Posted on: November 3, 2011 5:36 pm
Edited on: November 4, 2011 1:11 pm
 

LSU-Alabama Daily, Nov. 3: QB showdown

Posted by Jerry Hinnen

Counting down to LSU-Alabama with a daily dose of analysis and news.




DAYS REMAINING TO KICKOFF: 2, or the number of fumbles LSU has lost all season, the third-fewest total in the FBS. What's incredible is that that number is still one more than the number of interceptions thrown by Tiger quarterbacks in 2011; only Utah State has also tossed just one. Not surprisingly, LSU's total of three turnovers is the lowest in the nation. But Alabama's not that far behind--the Tide's eight ties them for sixth-fewest nationally.

QUESTION OF THE DAY: Which team has the advantage at quarterback?

Just before the season -- even given that AJ McCarron had yet to start a game at the collegiate level and hadn't even been delcared the full-time Alabama starter -- this was a no-brainer. LSU was mired in a quarterbacking slump that had lasted three full seasons, and their best hope for a change in fortunes seemed already dashed by the indefinite suspension of the reportedly much-improved Jordan Jefferson. Jarrett Lee couldn't really be the answer, could he?
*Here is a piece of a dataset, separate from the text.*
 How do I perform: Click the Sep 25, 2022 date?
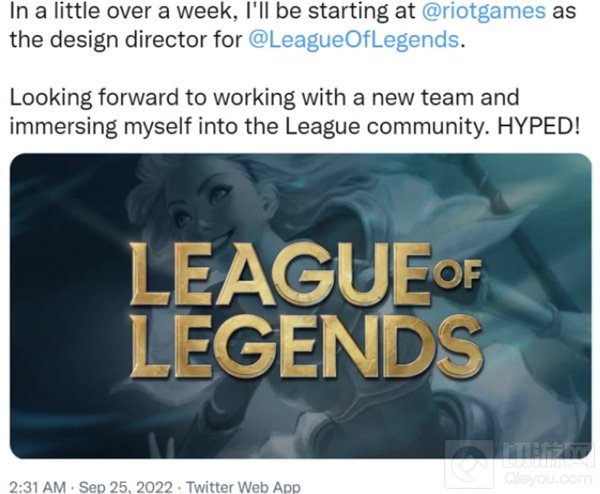(125, 487)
Not only has Lee been the answer, he's been such a positive that if the question is still a no-brainer, it's a no-brainer in the Tigers' favor. With an incredible 13-to-1 touchdown-to-interception ratio, the highest quarterback ratio in the SEC (and one of the top 20 in the nation), and the single biggest hand in an offense averaging an unthinkable 39 points per-game, the senior isn't just having a career year--the former turnover machine is having the sort of season we believed would have to be some other quarterback's career year. If we were picking the first-team All-SEC quarterback today, Tyler Wilson would be Lee's only serious competition.

But what takes LSU's quarterback position from merely "outstanding" to "nearly as good as any that's not Stanford's" is that Lee's only part of the equation. Les Miles has always handled the two-QB, change-of-pace rotation expertly, and so it's no surprise that hasn't changed with Jefferson back and the "running" quarterback also a senior with three years' worth of starts behind him. The numbers for the LSU quarterback spot in the three games since Jefferson's full-time return speak for themselves: 70 percent of passes completed, 10.2 yards per-attempt, 8 touchdowns, no interceptions, 82 yards rushing and a rush TD (courtesy of Jefferson) for good measure.
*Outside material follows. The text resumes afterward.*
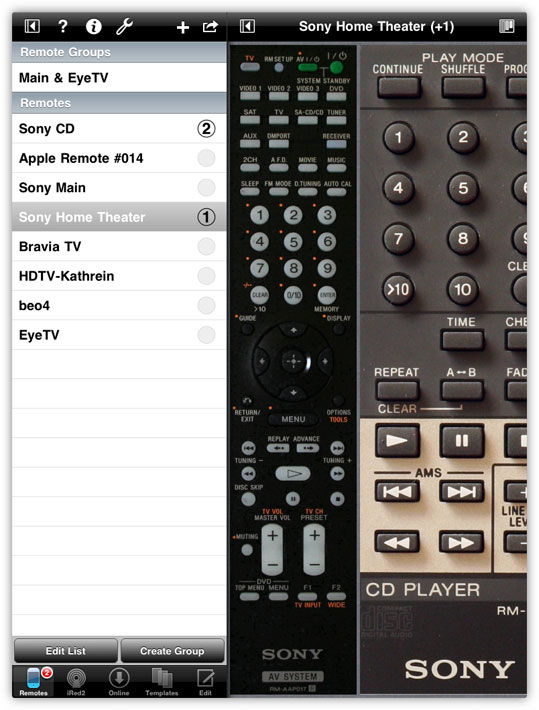539x710 pixels.
Task: Open the iRed2 tab
Action: click(76, 682)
It's a testament to how strongly McCarron has come on since being named the Tide starter that, for all of that, it's not a no-brainer to declare LSU with the advantage here; his 67 percent completion rate and 8.3 yards per-attempt are both better marks than Lee's, and since throwing two picks Week 1 vs. Kent State, McCarron's 9-to-1 TD-to-INT ratio will stand with anyone's. Particularly worrying for the Tigers is that McCarron has been particularly money at home: 15-of-20 without a pick vs. Arkansas, a 4-to-0 TD-to-INT ratio vs. Vanderbilt, a season-high 10.9 yards per-attempt against Tennessee last Saturday.

Combine McCarron's penchant for such strong showings at Bryant-Denny with an LSU secondary we feel is just a hair more boom-or-bust than the lockdown unit Lee and Jefferson will face, and it's possible that the redshirt sophomore will outplay his LSU counterparts--especially if he can keep the ball out of the hands of the LSU ballhawks. That would be a win that would no doubt put LSU in deep, deep trouble.
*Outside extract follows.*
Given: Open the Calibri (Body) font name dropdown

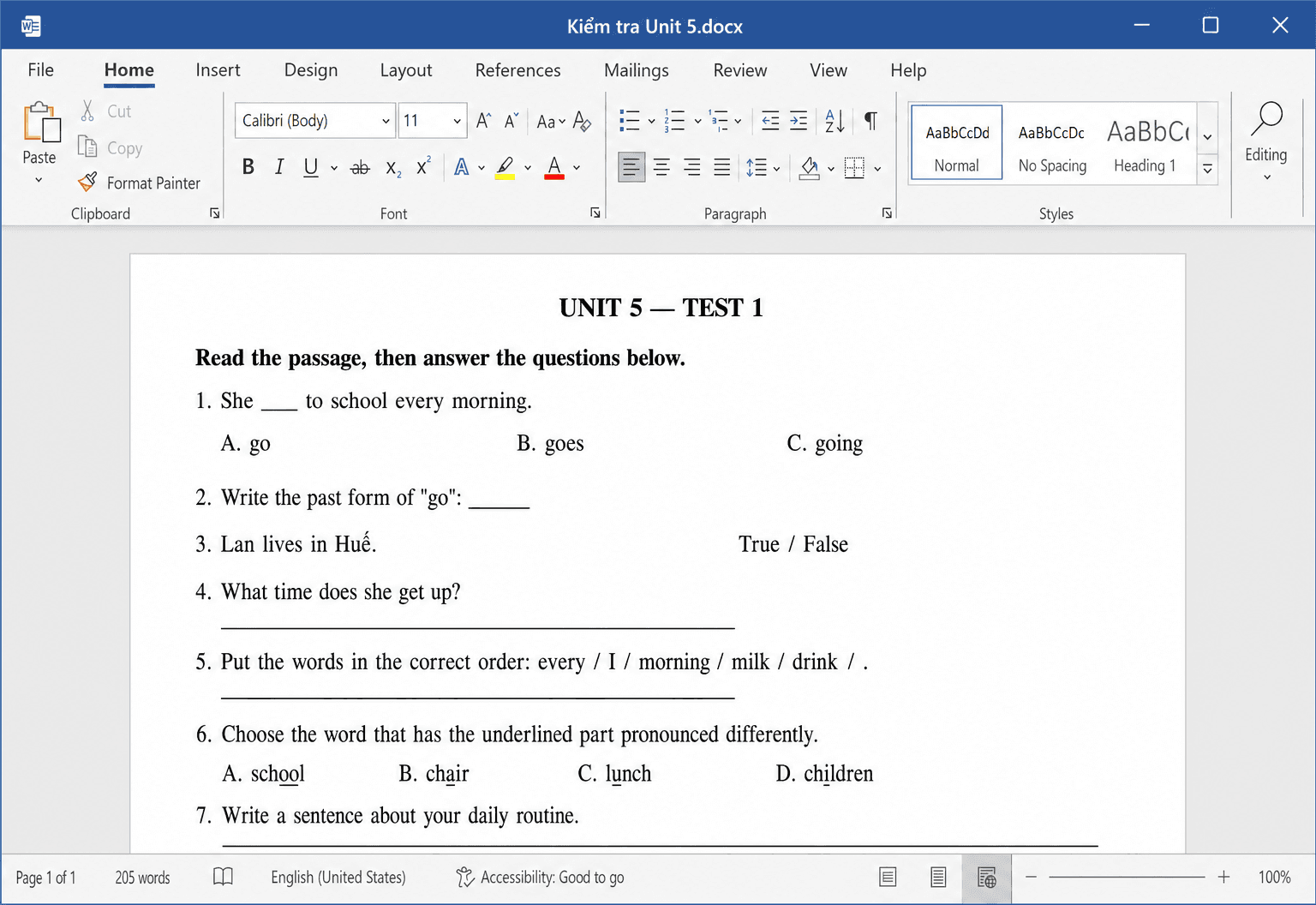Looking at the screenshot, I should (315, 121).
But at this point in the season, Lee and Jefferson have done enough that even on the road, even against Alabama, we're expecting them to get the better in the head-to-head matchup. That doesn't mean LSU will necessarily come away with the victory in a game this tight--but if they don't, we are confident in saying it won't be on the guys under center.



THE LATEST FROM BATON ROUGE: You won't find much in the way of bulletin board material in the above video interviews with Les Miles, T-Bob Hebert and Eric Reid, which is why CBS Sports maybe should have spoken to LSU senior tight end Deangelo Peterson instead. Asked about his matchups Saturday, Peterson had this to say(emphasis added):
"I think I can play a big role because I feel like their linebackers can't guard me one-on-one. They're slow ... I don't think their safeties can either. If the ball comes my way, I'll make an opportunity with it."
Well then, Mr. Peterson. CBSSports.com RapidReporter Glenn Guilbeau is correct when he points out that the Tide's linebackers are larger than the ones typically faced by the Tigers, and no doubt Miles appreciates his player's confidence. We still have no question Miles would much rather not have his player challenging the likes of Dont'a Hightower and Mark Barron to prove they can, in fact, cover him.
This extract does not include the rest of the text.